Hace dos siglos que Mary Shelley dio vida en su novela a Frankenstein y desde entonces se han sucedido versiones literarias y las más recientes cinematográficas para transformarlo en un mito del terror. El iraquí Ahmed Saadawi bebe de la original idea del cuerpo fabricado por retales de otros cobrando vida, pero ahí acaban los paralelismos. Su magnífica novela se convierte en una audaz y mordaz crítica a la guerra, ayudado por el surrealismo de un Frankenstein sin el cuál no se podría explicar tan bien los mensajes que el autor consigue incrustar en el relato. La historia se sitúa en el Bagdag ocupado por los estadounidenses después de la derrota de Sadam, en el que la gente trata de recobrar su vida cotidiana de la mejor manera posible, entre atentados con bombas e inmolaciones de suicidas casi diarios. En una atmósfera de degradación y fracaso moral, prosperan los buscavidas, los corruptos y los arribistas frente a los que simplemente se ha dejado llevar, frustrados y resignados por el daño, el terror y la destrucción de años de conflictos. Esa gente que simplemente aspira a una cotidianidad tranquila, en la que los problemas principales sean la búsqueda de un trabajo, una vivienda digna, una escuela para los niños y las alegría y tristezas derivadas de las relaciones personales. Saadawi consigue pintar esas dos caras de la ciudad y las conecta mediante el ser sobrenatural de una manera tan original como efectista.

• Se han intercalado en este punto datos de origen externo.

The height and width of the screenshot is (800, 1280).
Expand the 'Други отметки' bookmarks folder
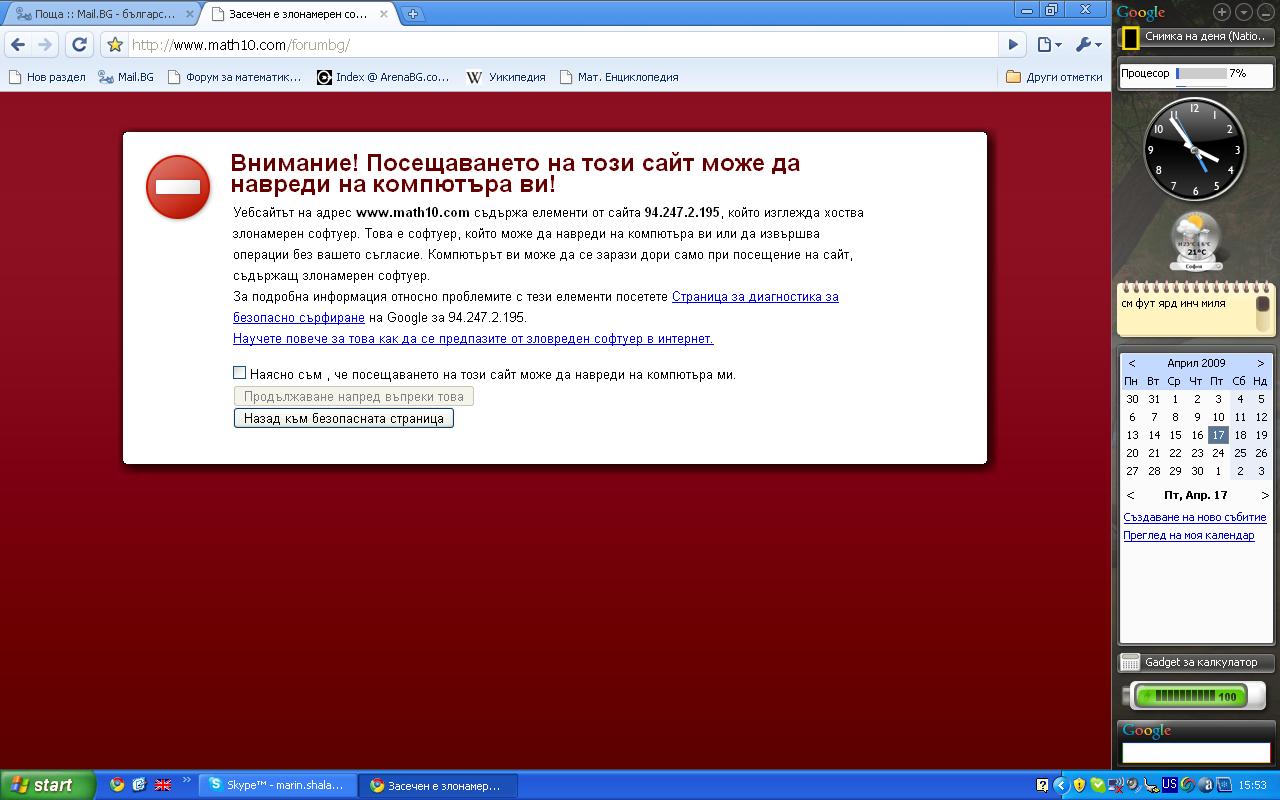pyautogui.click(x=1055, y=77)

Hadi, un viejo y solitario chatarrero de mala reputación, no solo lleva en su saco todo tipo de restos que luego pueda revender, sino que también recoge restos humanos de los numerosos atentados que desmembran y destrozan cuerpos a diario en la capital, porque no soporta la idea de que se entierren a las personas incompletas, sin tiempo para darles la dignidad de hacerlo con sus cuerpos completos. Con esos trozos va cosiendo un cuerpo, al que llamará “sin nombre”, con la idea de enterrarlo y honrar a todos los que forman parte de él. Dado a la bebida, cuenta la historia a sus amigos, que conocedores de la fama de tabulador y mentiroso le ríen la gracia sin creerlo. Quizás en este punto el lector crea que vuelve a situarse en una versión sin más de la original de Mary Shelley, pero Saadawi lo solventa con una autoridad narrativa que engancha, dejando claro con rotundidad que su ficción frankenstiniana no aleja su intención de hablar con sobriedad sobre los traumas de la guerra. El “sin nombre” se convertirá en una especie de justiciero dedicado a matar, aplicando el “ojo por ojo”, a todos los que perpetraron las injustas muertes de los inocentes con los que se ha hecho su cuerpo, lo que sirve al autor para retratar el agudo sectarismo de Oriente medio y la falta de escrúpulos de los que ostentan el poder. Los militares que en su día coparon las filas de Sadam y que juran ahora fidelidad a los americanos, los periodistas oportunistas y aquellos vecinos avariciosos y ambiciosos decididos a aprovechar las miserias de la guerra son objeto de la crítica feroz del autor, que deja claro lo absurdo de cualquier conflicto bélico.

El tono de la novela cambia según el personaje que asume el papel de narrado. Pasado el ecuador, las andanzas del particular Frankenstein pierdan fuelle en detrimento del mosaico de historias paralelas que el autor crea para dar una visión  de los distintos conflictos que la guerra genera en según qué personajes. Aún así, la justamente multipremiada novela de Saadawi resulta original y perversamente divertida, además de un recordatorio a todo aquel  que tenga el privilegio de vivir en un lugar sin conflictos de lo inmensamente afortunado que es.